Git Product home page Git Product logo

Comments (11)

vmarkovtsev avatar vmarkovtsev commented on May 28, 2024 4

Thank you everybody!

So, to summarize my initial 3 points.

  1. As soon as I provide comprehensive evidence that kmeans++ improves upon random init on datasets with >1M points and 10k centroids, maintainers are glad to allow the contribution. I doubt that I provide this evidence for 10k centroids, as my own experience was based on 8M samples (OK) and 1-2k centroids (not OK). So I revoke this.

  2. Cosine distance can be calculated without taking arccos and not losing any precision, so initial (2) is revoked. The alternative proposal of L1 is interesting to maintainers but it will take much work. I preserve this in the hope that I find the time to experiment with it (after all, I almost finished the impl in kmcuda). I need time to read these fancy stuff about Nystrom-like methods / KPCA to understand them properly.

  3. Python3 support was added as the result of the discussion - closed.

Thus I am renaming the topic to make it better reflect the intent.

from faiss.

mdouze avatar mdouze commented on May 28, 2024

Hi!

Thanks for your interest in Faiss. Could you consider the following points:

  1. The k-means can be initialized with arbitrary centroids, when they are set on input in the Clustering object. Also, in our experiments with kmeans++ initialization, we have not found it to be more useful than random in large dimension and many points. What are the tasks you think it would be useful for?
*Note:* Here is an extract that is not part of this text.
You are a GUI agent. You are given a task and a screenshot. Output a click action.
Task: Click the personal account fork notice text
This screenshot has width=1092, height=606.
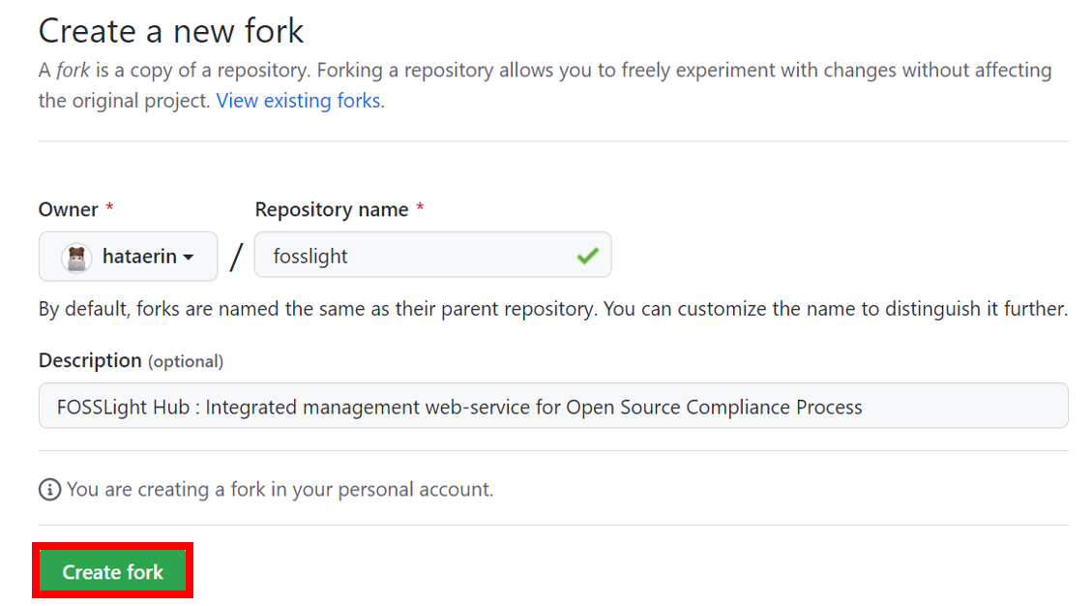pos(280,490)
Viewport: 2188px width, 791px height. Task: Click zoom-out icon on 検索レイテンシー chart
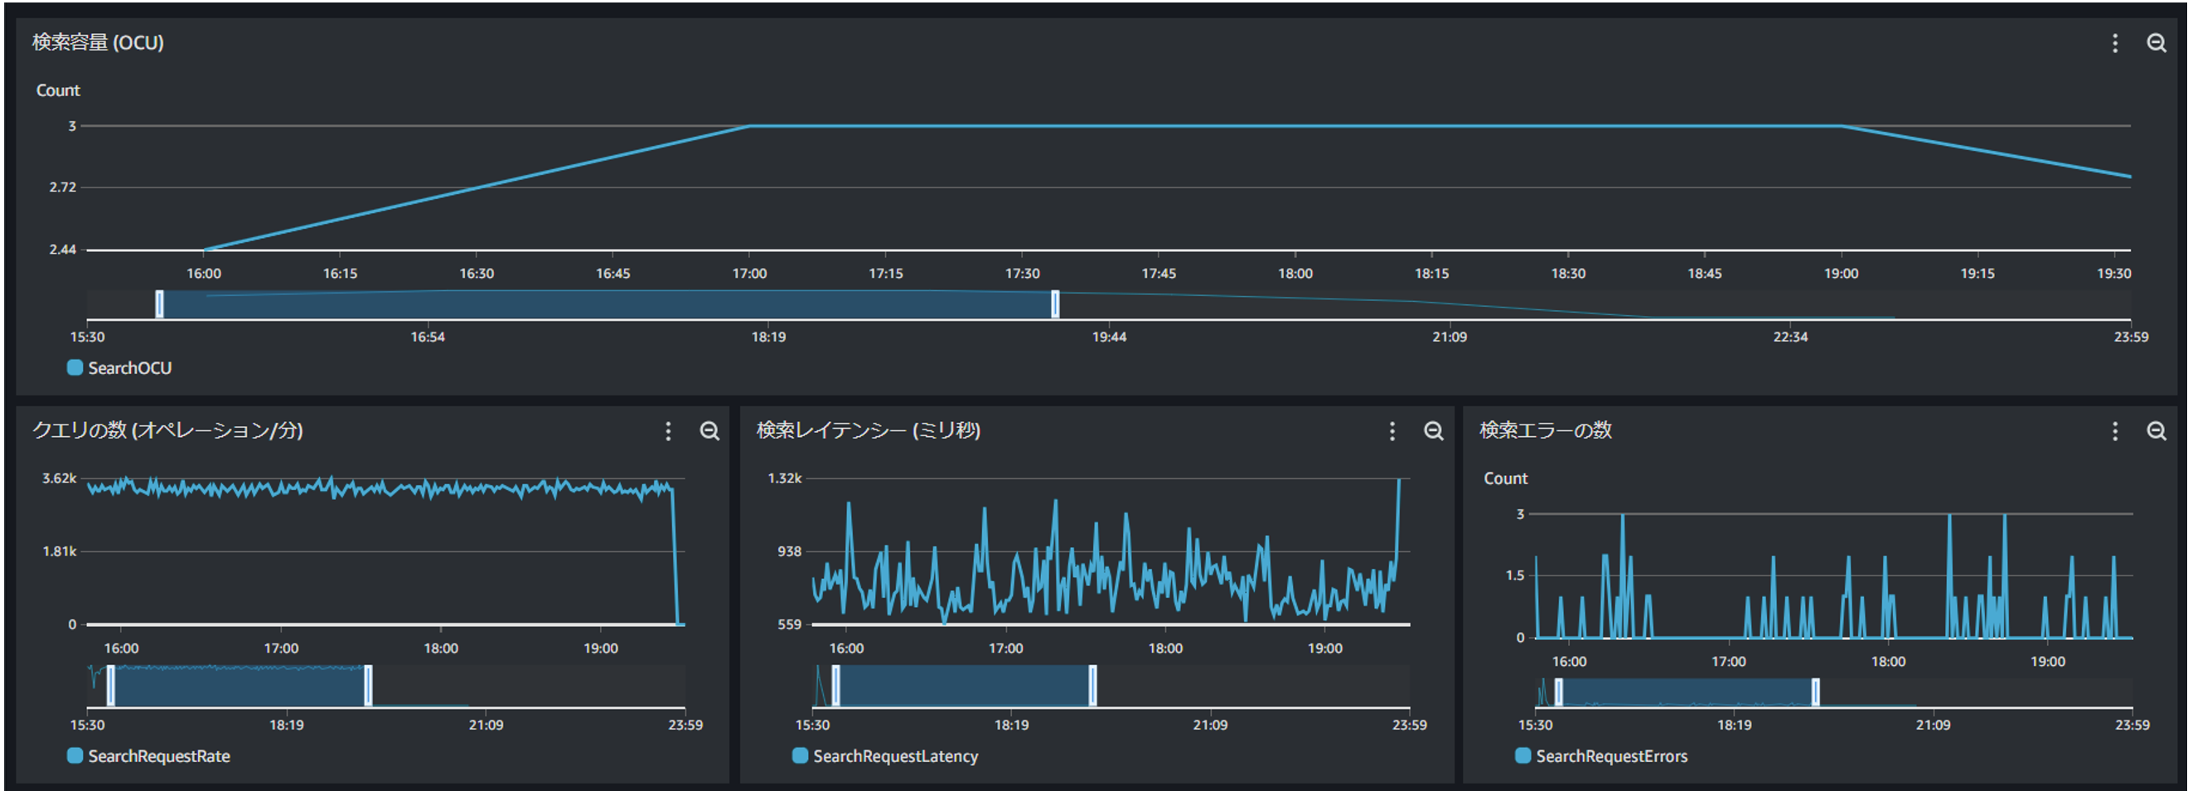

  2. There is a "spherical k-means" option in the Clustering object that normalizes the centroids at each iteration. Is this what you are referring to?

  3. Python 3 is already supported (although the examples are written in Python 2).

from faiss.

vmarkovtsev avatar vmarkovtsev commented on May 28, 2024
  1. Sure, they can be imported. kmeans++ takes some time to finish and can be properly accelerated. We are using K-means for dimensionality reduction with large number of clusters, and kmeans++ shows substantial (up to 30%) faster convergence on our data.

  2. Kind of, but it's not enough to normalize the vectors. The problem is that the angular distance works better (again in our experiments). The naked scalar product (that is, cos \alpha) is not a distance metric by definition, it does not satisfy the triangle inequality. https://en.wikipedia.org/wiki/Cosine_similarity

  3. Swig generates python 2 native *.so by default and in that case I still have to manually edit the makefile. At least there must be py3 rule. I do understand that Facebook production is based on 2 but the rest of the folks have already switched. E.g. google/grumpy#1
    _swigfaiss.so: undefined symbol: PyCObject_Type and friends.

from faiss.

jegou avatar jegou commented on May 28, 2024

Regarding 1.: Matthijs and I are the author of the Yael library (http://yael.gforge.inria.fr/, CPU library), which included a k-means++ initialization. Our observation was that, on all our experimental data, the initialization was actually costly and not BLAS3-friendly, even though we put some effort into its parallelization. As Matthijs mentioned, the gain from k-means++ was not worth this cost in our experiments (very small). For a fixed amount of time, we found that it was better (w.r.t. loss) to add a few iterations to the regular k-means, which is why random selection was the default choice in our Matlab interface.
But I understand that this does not have to be generally true, especially if you look at the data at convergence (which we normally don't do considering our typical parameters, i.e., many centroids and input points).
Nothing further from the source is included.